Frau Präsidentin! Meine sehr verehrten Damen und Herren! Ich finde, es darf in diesem Haus nicht unwidersprochen bleiben, dass Stephan Brandner dieser Debatte fast eine Stunde ferngeblieben ist, am Ende hier reinstolpert, noch telefoniert und dann so billige Polemik hier in die Debatte gießt.
Das ist der Unterschied zwischen den demokratischen Fraktionen und Ihnen. Wir ringen sachlich miteinander um Lösungen. Sie verteilen nur billige Polemik. Deswegen werden wir niemals zulassen, dass einer von Ihnen Verantwortung in diesem Land übernimmt.

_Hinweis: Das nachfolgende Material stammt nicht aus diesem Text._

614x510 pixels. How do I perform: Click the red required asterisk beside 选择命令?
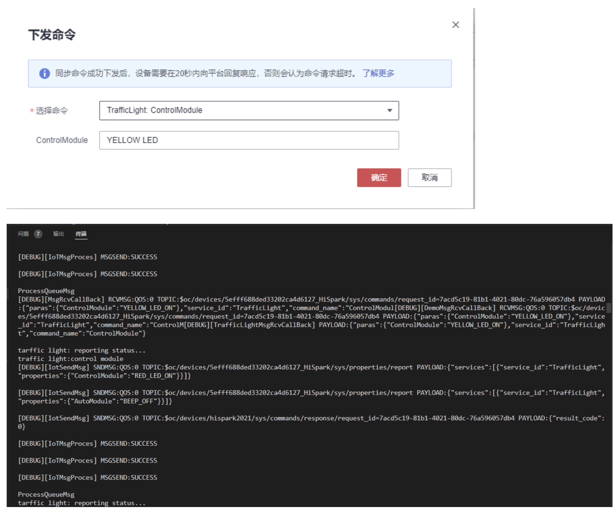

Wohnen darf kein Luxus sein. Ein Zehntel der Haushalte in diesem Land zahlt mehr als 40 Prozent des Haushaltseinkommens für Wohnen. In meiner Region, in Frankfurt, ist es noch mehr: bis zu 60 Prozent. Das ist ein Problem, wenn man bedenkt: Unter den 10 Prozent der Bevölkerung mit dem niedrigsten Einkommen wohnen sogar 90 Prozent der Haushalte zur Miete. Von diesen Menschen sind viele nicht in der Lage, ihre Mieten zu bezahlen. Der Markt regelt eben nicht alles. Wohnen ist ein Jedermannsrecht und darf kein Luxus sein.